▸ What needs to be done
Using the data below, repeat all of it precisely.

--- START ---

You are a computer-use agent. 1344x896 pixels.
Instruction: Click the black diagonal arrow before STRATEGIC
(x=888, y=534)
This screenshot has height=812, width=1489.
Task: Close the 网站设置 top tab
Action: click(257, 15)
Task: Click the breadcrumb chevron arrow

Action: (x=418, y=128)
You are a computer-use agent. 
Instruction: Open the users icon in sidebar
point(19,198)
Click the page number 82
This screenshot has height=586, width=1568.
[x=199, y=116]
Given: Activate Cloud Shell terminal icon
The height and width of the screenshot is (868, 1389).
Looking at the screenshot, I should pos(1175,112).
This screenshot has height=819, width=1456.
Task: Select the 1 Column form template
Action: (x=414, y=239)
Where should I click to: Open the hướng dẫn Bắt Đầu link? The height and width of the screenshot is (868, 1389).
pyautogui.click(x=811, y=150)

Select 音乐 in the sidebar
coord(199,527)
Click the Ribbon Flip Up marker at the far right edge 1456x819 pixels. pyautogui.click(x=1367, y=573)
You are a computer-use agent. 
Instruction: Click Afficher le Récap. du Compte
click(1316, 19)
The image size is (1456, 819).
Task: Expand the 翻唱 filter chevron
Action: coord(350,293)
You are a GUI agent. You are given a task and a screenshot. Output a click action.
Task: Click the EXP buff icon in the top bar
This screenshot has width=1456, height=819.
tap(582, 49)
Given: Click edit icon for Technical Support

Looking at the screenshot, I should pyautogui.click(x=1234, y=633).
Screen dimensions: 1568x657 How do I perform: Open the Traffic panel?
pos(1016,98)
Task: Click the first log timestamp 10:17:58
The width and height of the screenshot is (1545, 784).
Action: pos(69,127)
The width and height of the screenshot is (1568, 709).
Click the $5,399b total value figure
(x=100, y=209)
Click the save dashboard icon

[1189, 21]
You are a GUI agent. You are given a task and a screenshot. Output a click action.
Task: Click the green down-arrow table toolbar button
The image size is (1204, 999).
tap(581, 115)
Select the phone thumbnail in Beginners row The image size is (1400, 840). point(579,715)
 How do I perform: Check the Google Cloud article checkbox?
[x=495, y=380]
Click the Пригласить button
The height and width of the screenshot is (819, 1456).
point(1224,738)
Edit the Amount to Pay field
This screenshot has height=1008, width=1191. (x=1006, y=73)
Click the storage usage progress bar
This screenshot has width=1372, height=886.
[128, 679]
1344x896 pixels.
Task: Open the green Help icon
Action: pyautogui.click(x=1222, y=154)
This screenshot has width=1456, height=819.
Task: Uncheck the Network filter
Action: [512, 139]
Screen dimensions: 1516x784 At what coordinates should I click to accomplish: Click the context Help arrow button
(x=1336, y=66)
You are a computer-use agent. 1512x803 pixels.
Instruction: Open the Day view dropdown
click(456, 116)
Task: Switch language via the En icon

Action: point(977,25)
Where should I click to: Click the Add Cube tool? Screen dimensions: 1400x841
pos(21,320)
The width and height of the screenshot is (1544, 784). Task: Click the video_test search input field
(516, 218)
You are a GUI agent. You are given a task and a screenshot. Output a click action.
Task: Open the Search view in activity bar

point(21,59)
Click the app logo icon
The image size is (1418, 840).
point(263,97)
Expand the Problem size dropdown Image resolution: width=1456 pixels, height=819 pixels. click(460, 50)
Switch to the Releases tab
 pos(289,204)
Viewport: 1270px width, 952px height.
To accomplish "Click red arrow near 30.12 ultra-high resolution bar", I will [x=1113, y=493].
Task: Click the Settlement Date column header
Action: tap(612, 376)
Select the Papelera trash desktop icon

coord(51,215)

--- END ---

▸ Exercise answer
You are a computer-use agent. 1344x896 pixels.
Instruction: Click the black diagonal arrow before STRATEGIC
(x=888, y=534)
This screenshot has height=812, width=1489.
Task: Close the 网站设置 top tab
Action: click(257, 15)
Task: Click the breadcrumb chevron arrow

Action: (x=418, y=128)
You are a computer-use agent. 
Instruction: Open the users icon in sidebar
point(19,198)
Click the page number 82
This screenshot has height=586, width=1568.
[x=199, y=116]
Given: Activate Cloud Shell terminal icon
The height and width of the screenshot is (868, 1389).
Looking at the screenshot, I should pos(1175,112).
This screenshot has height=819, width=1456.
Task: Select the 1 Column form template
Action: (x=414, y=239)
Where should I click to: Open the hướng dẫn Bắt Đầu link? The height and width of the screenshot is (868, 1389).
pyautogui.click(x=811, y=150)

Select 音乐 in the sidebar
coord(199,527)
Click the Ribbon Flip Up marker at the far right edge 1456x819 pixels. pyautogui.click(x=1367, y=573)
You are a computer-use agent. 
Instruction: Click Afficher le Récap. du Compte
click(1316, 19)
The image size is (1456, 819).
Task: Expand the 翻唱 filter chevron
Action: coord(350,293)
You are a GUI agent. You are given a task and a screenshot. Output a click action.
Task: Click the EXP buff icon in the top bar
This screenshot has width=1456, height=819.
tap(582, 49)
Given: Click edit icon for Technical Support

Looking at the screenshot, I should pyautogui.click(x=1234, y=633).
Screen dimensions: 1568x657 How do I perform: Open the Traffic panel?
pos(1016,98)
Task: Click the first log timestamp 10:17:58
The width and height of the screenshot is (1545, 784).
Action: pos(69,127)
The width and height of the screenshot is (1568, 709).
Click the $5,399b total value figure
(x=100, y=209)
Click the save dashboard icon

[1189, 21]
You are a GUI agent. You are given a task and a screenshot. Output a click action.
Task: Click the green down-arrow table toolbar button
The image size is (1204, 999).
tap(581, 115)
Select the phone thumbnail in Beginners row The image size is (1400, 840). point(579,715)
 How do I perform: Check the Google Cloud article checkbox?
[x=495, y=380]
Click the Пригласить button
The height and width of the screenshot is (819, 1456).
point(1224,738)
Edit the Amount to Pay field
This screenshot has height=1008, width=1191. (x=1006, y=73)
Click the storage usage progress bar
This screenshot has width=1372, height=886.
[128, 679]
1344x896 pixels.
Task: Open the green Help icon
Action: pyautogui.click(x=1222, y=154)
This screenshot has width=1456, height=819.
Task: Uncheck the Network filter
Action: [512, 139]
Screen dimensions: 1516x784 At what coordinates should I click to accomplish: Click the context Help arrow button
(x=1336, y=66)
You are a computer-use agent. 1512x803 pixels.
Instruction: Open the Day view dropdown
click(456, 116)
Task: Switch language via the En icon

Action: point(977,25)
Where should I click to: Click the Add Cube tool? Screen dimensions: 1400x841
pos(21,320)
The width and height of the screenshot is (1544, 784). Task: Click the video_test search input field
(516, 218)
You are a GUI agent. You are given a task and a screenshot. Output a click action.
Task: Open the Search view in activity bar

point(21,59)
Click the app logo icon
The image size is (1418, 840).
point(263,97)
Expand the Problem size dropdown Image resolution: width=1456 pixels, height=819 pixels. click(460, 50)
Switch to the Releases tab
 pos(289,204)
Viewport: 1270px width, 952px height.
To accomplish "Click red arrow near 30.12 ultra-high resolution bar", I will [x=1113, y=493].
Task: Click the Settlement Date column header
Action: tap(612, 376)
Select the Papelera trash desktop icon

coord(51,215)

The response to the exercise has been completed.